Выбранный отрывок:

==*==

Если мыслить метафизически, то есть то, что есть, момент идет за моментом по причинно-следственной цепочке. В метафизике все объяснимо, предсказуемо, принципиально познаваемо. По такой же логике строиться и концепт справедливости: вот хороший поступок как причина своего следствия — награды, вот плохой — следствием которого будет наказание. Физическая каузальность зеркалится моральной: причина-вина. Все ясно. Предел такой логики — кармические религии. Часто такую картину называют здравым смыслом. Бог здесь — Сущий, Основание и Принцип миропорядка. Такого Бога Библия называет Князем мира сего; вообще главная религиозная интрига — кому мы поклоняемся, Богу или Сатане. В этой картине история имеет телеологическое завершение. В этой картине желанию невозможного нет места: есть только «естественные потребости» и «естественное удовлетворение», все же остальное — детские мечты, если не вредные иллюзии, если не больные фантазмы.

==*==

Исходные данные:
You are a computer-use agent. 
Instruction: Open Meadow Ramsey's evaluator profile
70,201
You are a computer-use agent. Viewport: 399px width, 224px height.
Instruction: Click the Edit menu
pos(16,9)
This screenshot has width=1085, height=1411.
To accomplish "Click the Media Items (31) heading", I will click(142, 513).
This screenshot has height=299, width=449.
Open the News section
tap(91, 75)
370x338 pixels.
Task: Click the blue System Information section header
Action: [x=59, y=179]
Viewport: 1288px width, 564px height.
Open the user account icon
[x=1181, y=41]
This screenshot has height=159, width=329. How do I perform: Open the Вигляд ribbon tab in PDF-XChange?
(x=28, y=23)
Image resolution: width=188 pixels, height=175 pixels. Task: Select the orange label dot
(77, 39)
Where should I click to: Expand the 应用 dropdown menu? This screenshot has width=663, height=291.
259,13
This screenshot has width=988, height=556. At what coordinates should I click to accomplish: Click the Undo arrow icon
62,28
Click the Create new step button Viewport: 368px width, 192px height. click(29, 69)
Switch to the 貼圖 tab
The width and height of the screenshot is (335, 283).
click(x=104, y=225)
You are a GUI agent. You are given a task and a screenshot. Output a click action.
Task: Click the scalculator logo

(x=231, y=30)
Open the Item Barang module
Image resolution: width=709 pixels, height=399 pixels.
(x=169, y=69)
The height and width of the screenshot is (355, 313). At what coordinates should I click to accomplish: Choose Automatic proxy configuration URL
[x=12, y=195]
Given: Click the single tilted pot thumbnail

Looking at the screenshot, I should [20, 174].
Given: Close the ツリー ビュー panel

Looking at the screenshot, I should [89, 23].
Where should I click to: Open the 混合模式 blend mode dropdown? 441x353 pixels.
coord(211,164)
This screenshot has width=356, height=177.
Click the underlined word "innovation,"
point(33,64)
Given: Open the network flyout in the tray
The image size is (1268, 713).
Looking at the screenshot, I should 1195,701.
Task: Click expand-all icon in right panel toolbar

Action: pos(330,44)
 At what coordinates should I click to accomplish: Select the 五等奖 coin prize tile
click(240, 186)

==*==

Задания:
A - Ответьте, как, согласно отрывку о метафизическом мышлении, Библия называет такого Бога.
B - Продолжите отрывок о метафизическом мышлении после его последнего предложения.
Эти данные для работы не понадобятся.

Ответы:
A - Библия называет такого Бога Князем мира сего.

B -
2

Но если есть не только налично-сущее, а есть и бытие, от него отличное, которое в сущем сбылось, а могло сбыться и по другому, и может сбыться еще как-то в будущем, если возможно новое — то картина меняется: есть, значит, не только налично-сущее, но еще, так сказать, бытие-в-кредит. Надо бы, конечно, написать историю капитала как богословской метафоры, здесь просто дадим перечнем: таланты и заимодавцы, все экономические метафоры Евангелия; Тертуллиан, сравнивающий Лица Троицы, обладающие общей усией, с акционерами, обладающие общим капиталом; спор Канта и Гегеля о ста талерах относительно онтологического доказательства; Маркс спустя много веков, переворачивающий тертуллианову метафору, иллюстрируя свой анализ капитала Троицей. Агамбен в статье «Если государство рассекает твое тело» пишет:

«Давид Флюссер, великий ученый-религиовед (существует дисциплина и с таким странным названием!), как раз исследовал слово pistis, греческий термин, который Иисус и апостолы использовали в значении «веры». Однажды он случайно оказался на одной площади в Афинах и, подняв в определенный момент глаза, увидел перед собой надпись большими буквами: «Trapeza tes pisteos». Потрясенный совпадением, он осмотрелся лучше и через пару секунд понял, что находится просто-напросто перед банком: trapeza tes pisteos означает по-гречески «Кредитный банк». Так вот каков был смысл слова pistis, прояснением которого он занимался несколько месяцев! Pistis, «вера» — это просто кредит Бога, которым мы пользуемся и которым Божье слово пользуется у нас, с того момента, как мы уверовали. Посему Павел может сказать в знаменитом определении, что «вера есть осуществление ожидаемого» — то, что дает реальность еще не существующему, но чему мы верим, чему доверяем, когда ставим на карту наше собственное доверие и наше слово».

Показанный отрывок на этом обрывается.